**Problem to solve:** Scan the records for the line containing "Privacy Policy (1103, 1883)". From there through the last line, write out each line exactly.

======== Material for this exercise ========

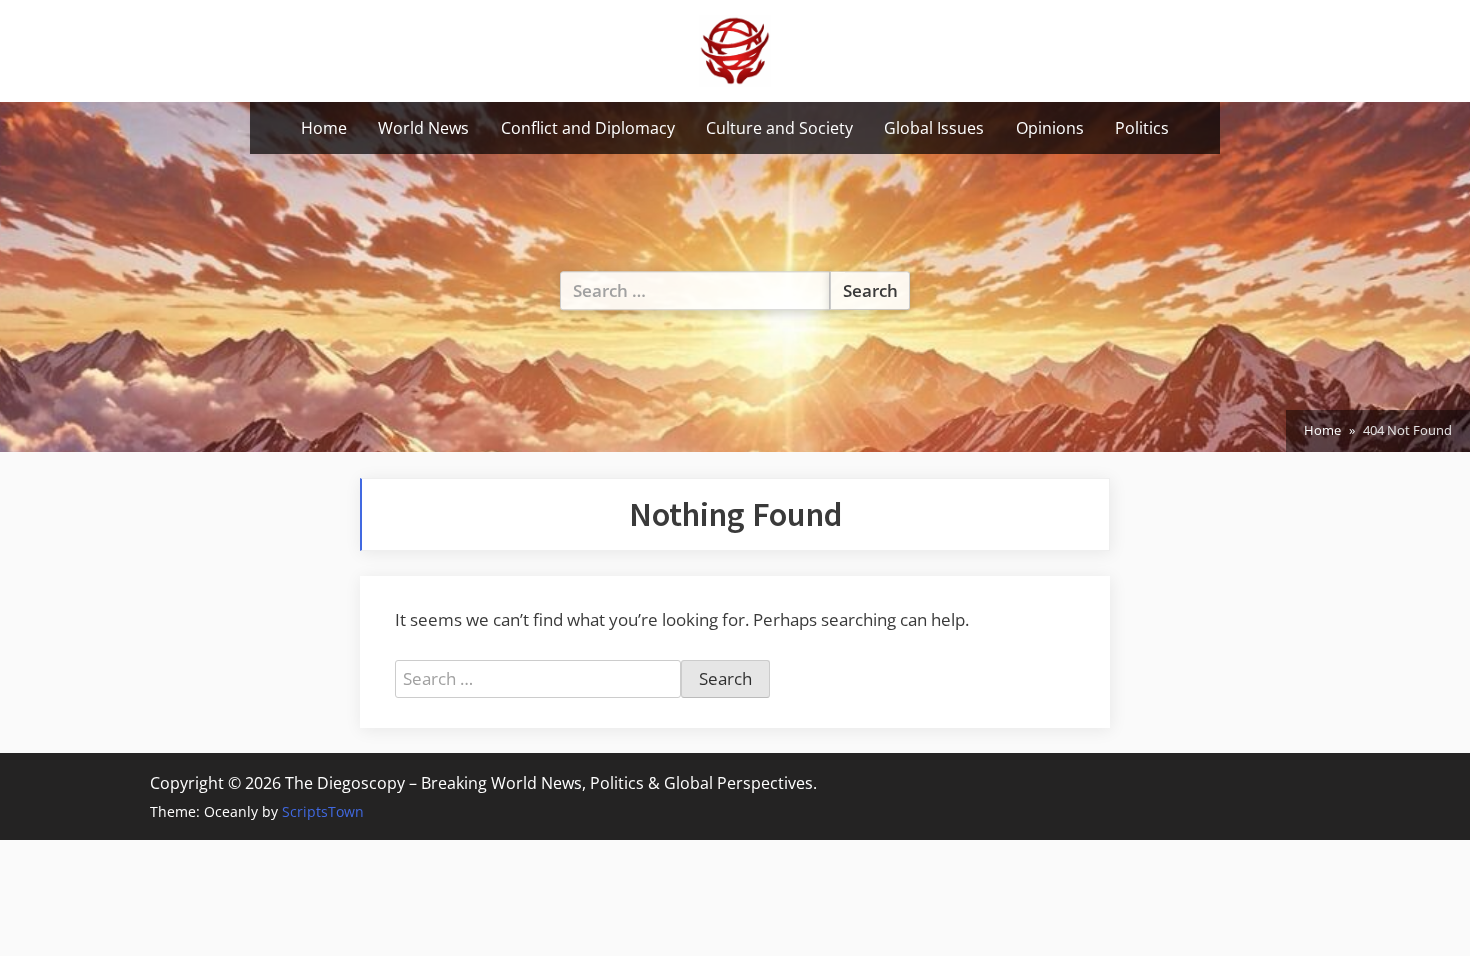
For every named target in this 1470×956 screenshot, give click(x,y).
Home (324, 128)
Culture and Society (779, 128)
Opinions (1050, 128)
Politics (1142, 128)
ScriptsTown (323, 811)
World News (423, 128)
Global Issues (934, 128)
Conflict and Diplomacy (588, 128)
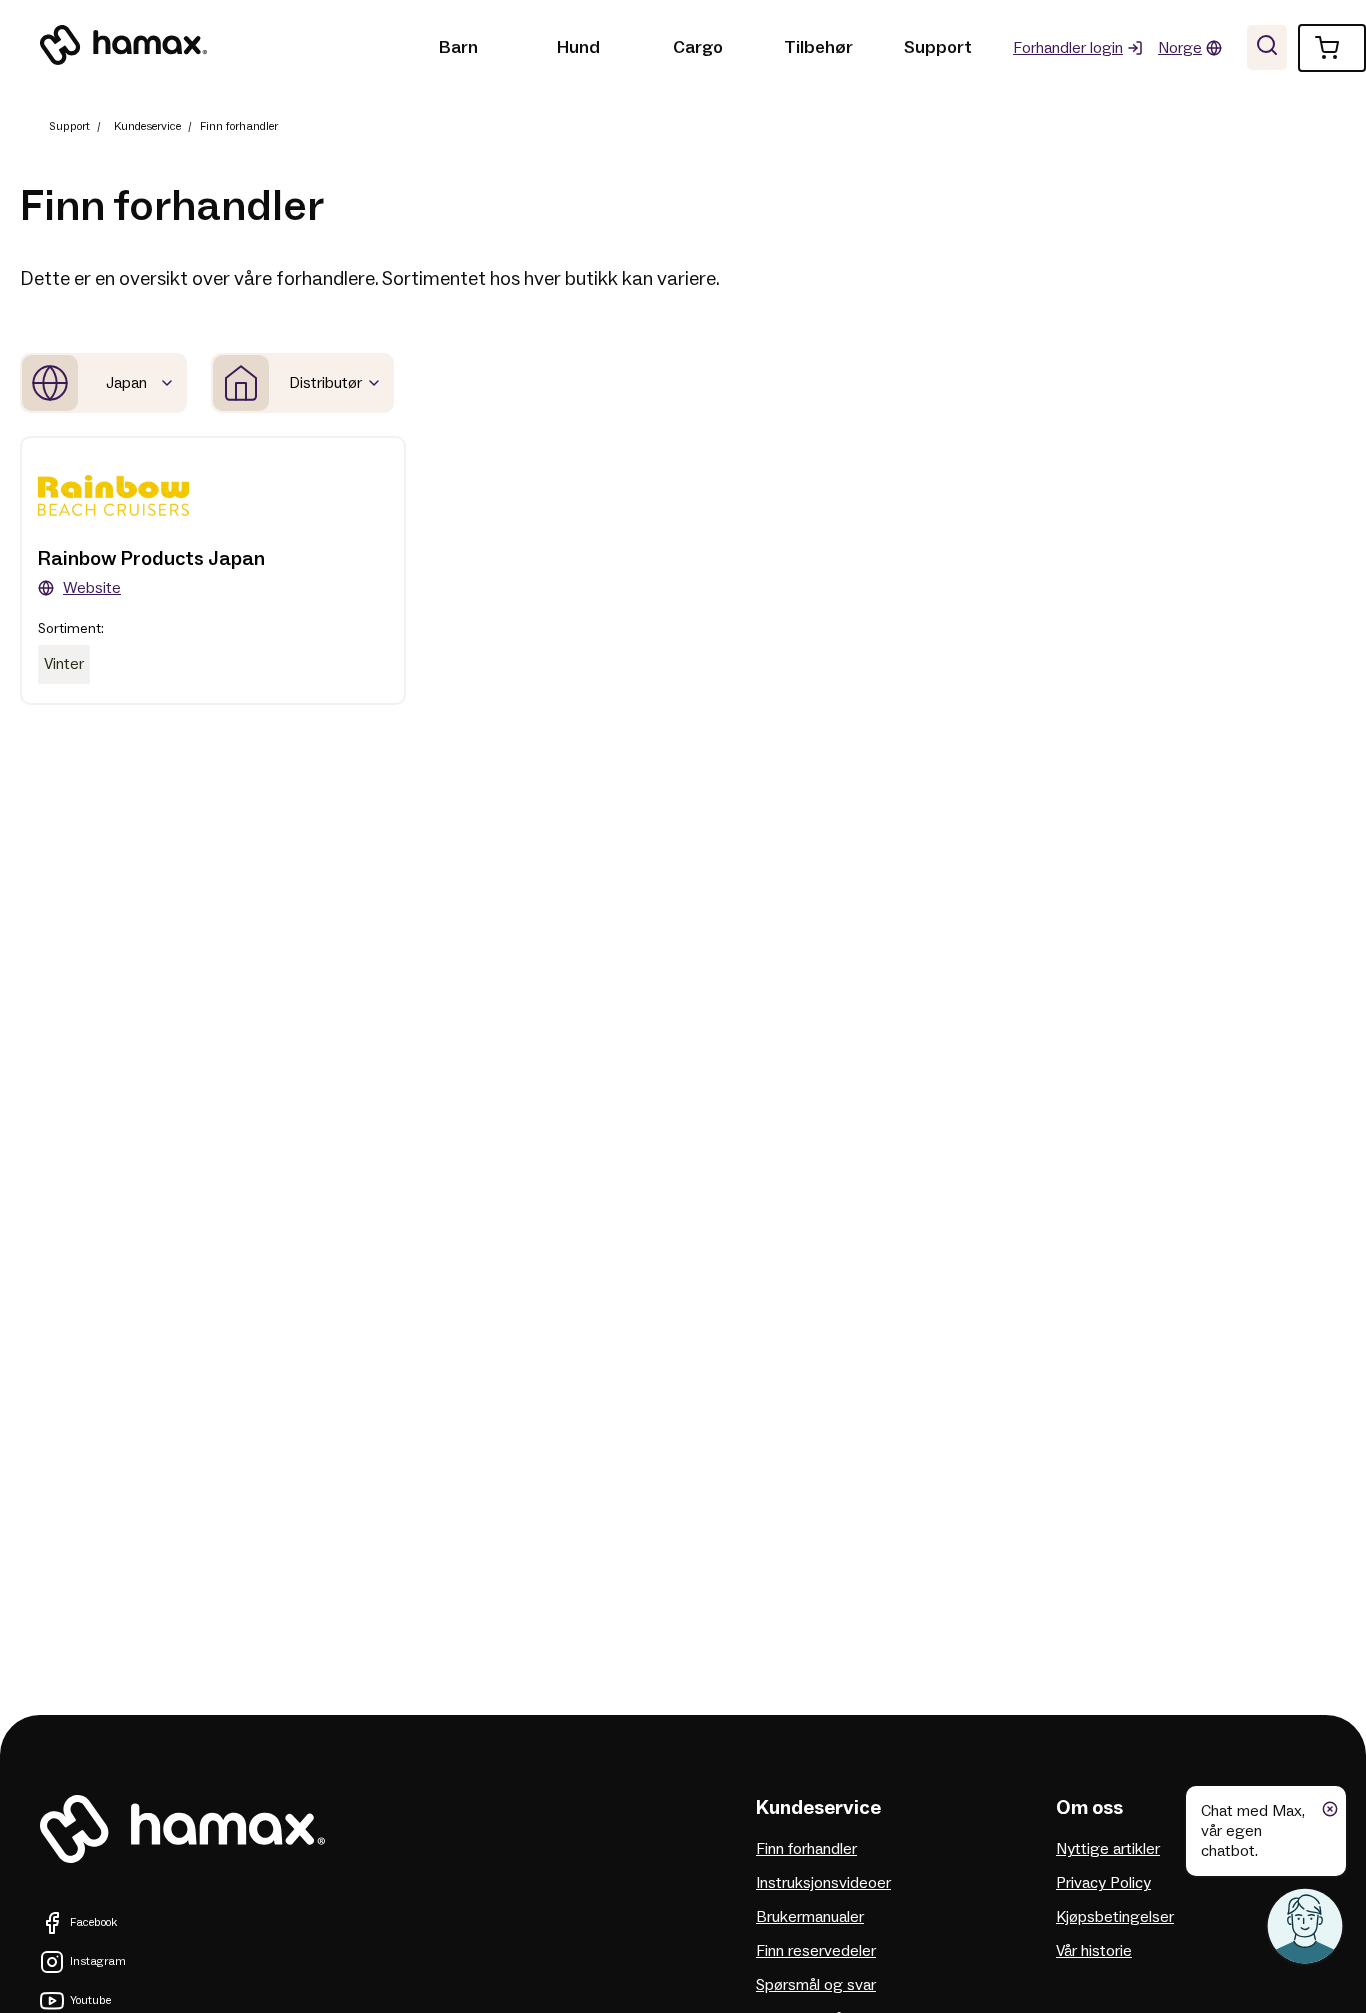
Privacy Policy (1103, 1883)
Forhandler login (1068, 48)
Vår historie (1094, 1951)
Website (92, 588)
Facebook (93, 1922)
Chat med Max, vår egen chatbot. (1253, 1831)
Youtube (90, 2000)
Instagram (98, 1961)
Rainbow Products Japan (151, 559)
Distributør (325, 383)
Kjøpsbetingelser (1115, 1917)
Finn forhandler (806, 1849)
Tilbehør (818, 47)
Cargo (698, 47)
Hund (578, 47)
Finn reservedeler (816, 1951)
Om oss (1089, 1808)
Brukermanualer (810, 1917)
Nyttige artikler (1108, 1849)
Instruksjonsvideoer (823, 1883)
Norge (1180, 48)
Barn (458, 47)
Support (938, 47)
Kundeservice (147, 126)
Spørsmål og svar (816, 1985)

========

**Result of this exercise:**
Privacy Policy (1103, 1883)
Forhandler login (1068, 48)
Vår historie (1094, 1951)
Website (92, 588)
Facebook (93, 1922)
Chat med Max, vår egen chatbot. (1253, 1831)
Youtube (90, 2000)
Instagram (98, 1961)
Rainbow Products Japan (151, 559)
Distributør (325, 383)
Kjøpsbetingelser (1115, 1917)
Finn forhandler (806, 1849)
Tilbehør (818, 47)
Cargo (698, 47)
Hund (578, 47)
Finn reservedeler (816, 1951)
Om oss (1089, 1808)
Brukermanualer (810, 1917)
Nyttige artikler (1108, 1849)
Instruksjonsvideoer (823, 1883)
Norge (1180, 48)
Barn (458, 47)
Support (938, 47)
Kundeservice (147, 126)
Spørsmål og svar (816, 1985)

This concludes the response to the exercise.